Almost everyone is performing a funny shuffle with their feet to prevent bottle rockets from exploding up their legs. It’s a nervous dance I found myself instinctively doing out of fear as well. The palanquin attendants continued to shake the Gods for good chi.
The final wave of rockets is super intense, emitting a glow behind the giant War God. Although I’m startled by the occasional rocket blowing up in front of my face or hitting me, the energy is intoxicating, the rush is addictive, I was loving the experience.
The final rockets launched are like guided missiles directed right at the crowd, the last bit of torture before the pao cheng is put to rest.
After the beehive was finished the crowd quickly scattered into the streets to immediately search for more Pao Chengs. It’s addictive.
It seemed that every direction you look fireworks filled the sky in the distance. With always chance of something going off right at your feet.
A few of the followers at the close-by temple began tossing strings of firecrackers onto the streets. Sometimes not even bothering to spread them out. Little piles of explosions littered in front of us.
More dancing, more fire, smoke and good luck.

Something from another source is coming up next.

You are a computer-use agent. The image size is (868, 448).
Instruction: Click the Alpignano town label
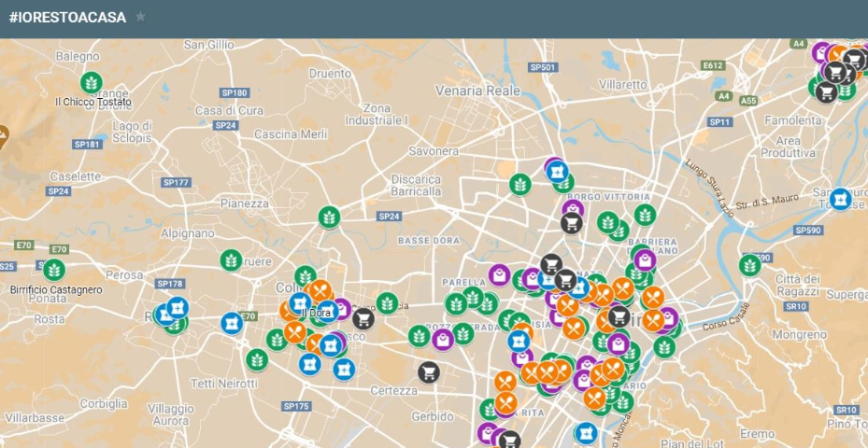(188, 233)
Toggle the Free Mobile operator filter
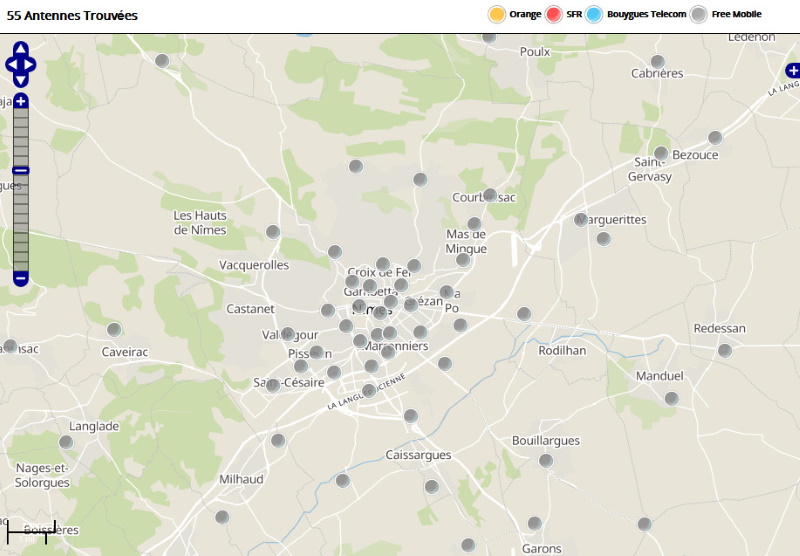Image resolution: width=800 pixels, height=556 pixels. (x=699, y=14)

The smoke and haze hasn’t cleared before more strings of firecrackers are tossed onto the street. Fresh boxes are opened and once again piles of firecrackers are left heaped in small mounds.

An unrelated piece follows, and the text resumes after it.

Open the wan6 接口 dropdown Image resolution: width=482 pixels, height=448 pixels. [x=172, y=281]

The next dance through the firecrackers is delayed by a fire that broke out behind a small building on the street. The fire is doused and street explosions continued. Some running into the smoke chasing the strings of freshly exploding firecrackers and the space that’s been cleared of evil spirits.
The fireworks continued to streak the sky and the explosions echoed through the streets that are all shut off to traffic during the festival.

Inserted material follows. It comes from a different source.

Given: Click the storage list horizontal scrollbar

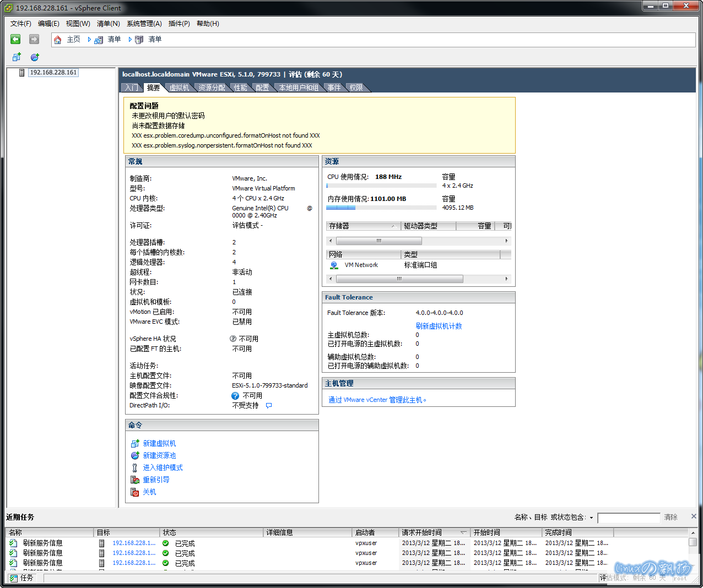Looking at the screenshot, I should [x=378, y=241].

I approached a beehive already in full force, the air painted with the bright orange streaks and rockets bouncing and exploding off the ground.
The rockets of the wall had finished their work and the final fireworks were lit, shooting straight up into the sky. The crowd’s dancing stopped, mesmerized by the final moments of this display of fire, like a dragon on it’s last few breaths.
A slight contrast to the alternative entertainment on offer. If it wasn’t for the sounds of explosions and fireworks lighting up the sky it would have felt like any other of the hundreds of Taiwan night markets across the island.
I made my way through the street lined with stalls where the smells of food frying, steaming, and braising were competing with the wafts of fireworks smoke that lingered over Yanshui District. I wondered what people who lived here thought about the festival and the crowds that descend on their hamlet every year. I spoke with local resident Yu Chin Wun.
In the streets, walls or pao chengs are repositioned. Palanquins are delivered to new spots and crowds knowing another beehive is about to start, begin to gather.